• OBJECTIVES:
[a] Translate this sentence from the R plotting question into Spanish: "I have several files which I am looping via lapply."
[b] Answer these from the R plotting question:
(i) Below what padj value is a row labeled "sig"?
(ii) How many input text files are there?
(iii) What PDF file name is wanted for all the volcano plots?

• EXCERPT TO READ:
----------

0

I have several files which I am looping via lapply. Within lapply, I want to make for each file, 1 MAPLOT and 1 Volcano plot. Here is my code :

library(ggplot2)
library(dplyr)

files <- list.files(path = baseDir,pattern = "*.txt",full.names = T,recursive = F)

fun <- function(x){
  a <- basename(x)
  a <- gsub(".txt","",a)
  
  df <- read.table(x,header = TRUE,sep = "\t")
  df <- df[,c(1,(ncol(df)-5):(ncol(df)))]
  df <- mutate(df,threshold = ifelse(padj < 0.05,"sig","non-sig"))
  df$sigtype <- paste(df$threshold,df$type,sep="-")
  
  ## Make MAPLOT
  ggplot(df, aes(x = baseMean, y = log2FoldChange)) +
    scale_x_continuous(trans = "log10")+
    geom_point(aes(col = threshold), size = 1, shape = 20)+
    scale_color_manual(values = c("non-sig" = "gray70","sig" = "red")) +
    ylim(-5, 10)+geom_hline(yintercept = 0, linetype = "dashed",color = "black") +
    xlab("mean of normalized counts")+ theme_classic()
  
  ## Make Volcano plot
  ggplot(df, aes(x = log2FoldChange, y = -log10(padj))) +
    scale_x_continuous()+ geom_point()+ xlab("fold change")+ theme_classic()
}

lapply(files,fun)

Running this under Rstudio, I expected it to generate 1 MAPLOT and 1 Volcano plot for every input file present in the character vector files(there are 8 input text files). But instead, it only plotted the 8 volcano plot.

What am I missing here?

Also I want to output all the volcano plots in 1 pdf(volcano.pdf), 1 per page and all the MAPLOT's in another pdf(maplot.pdf), 1 per page. How can I achieve this?

----------

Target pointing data
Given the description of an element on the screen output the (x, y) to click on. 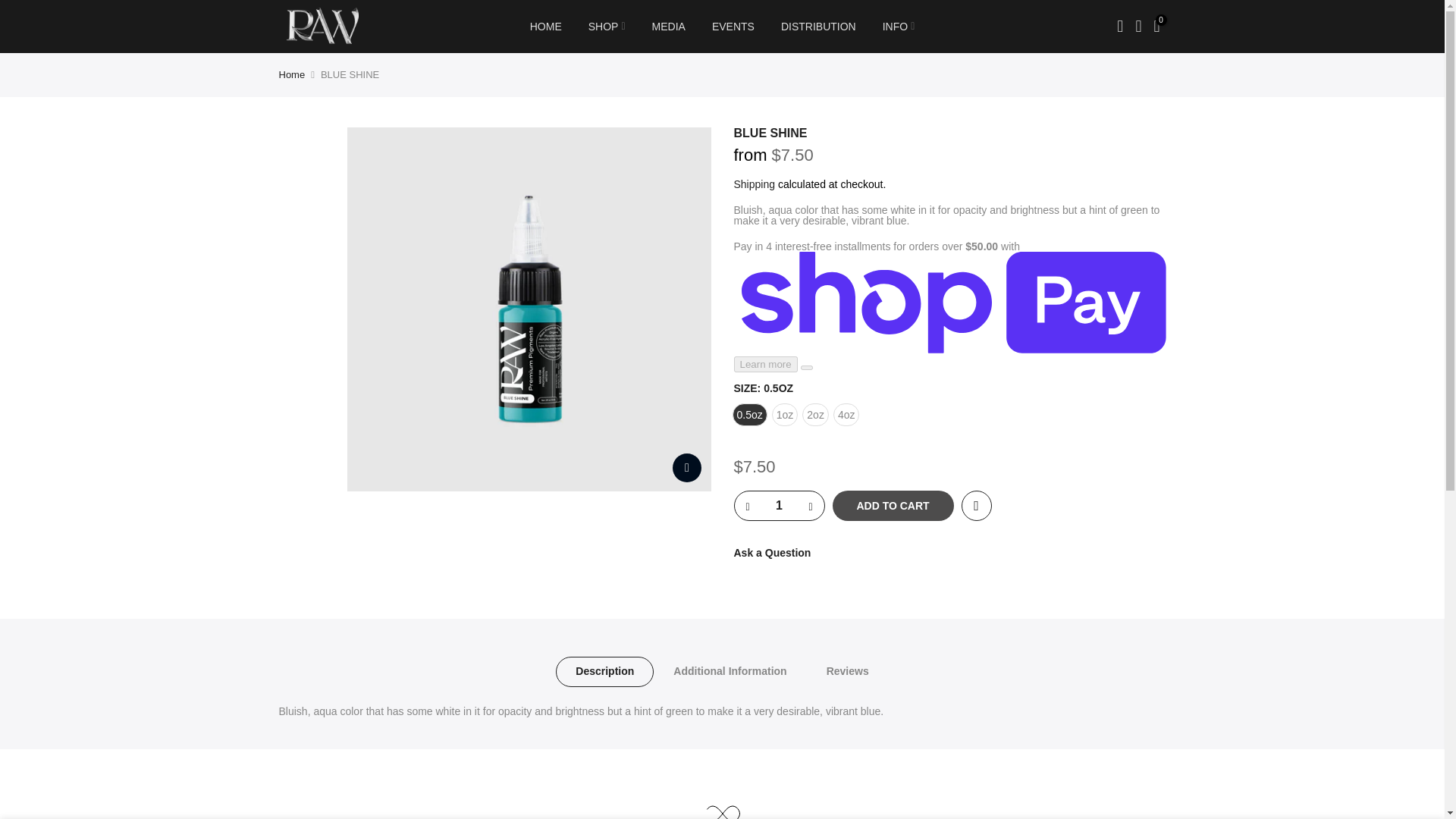
HOME (545, 26)
EVENTS (732, 26)
SHOP (607, 26)
Reviews (847, 671)
1 (778, 505)
Shipping (754, 184)
DISTRIBUTION (818, 26)
ADD TO CART (892, 505)
INFO (898, 26)
Home (292, 74)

----------

• ANSWERS TO THE PROBLEMS:
[a] Tengo varios archivos que recorro con lapply.

[b]
(i) 0.05
(ii) 8
(iii) volcano.pdf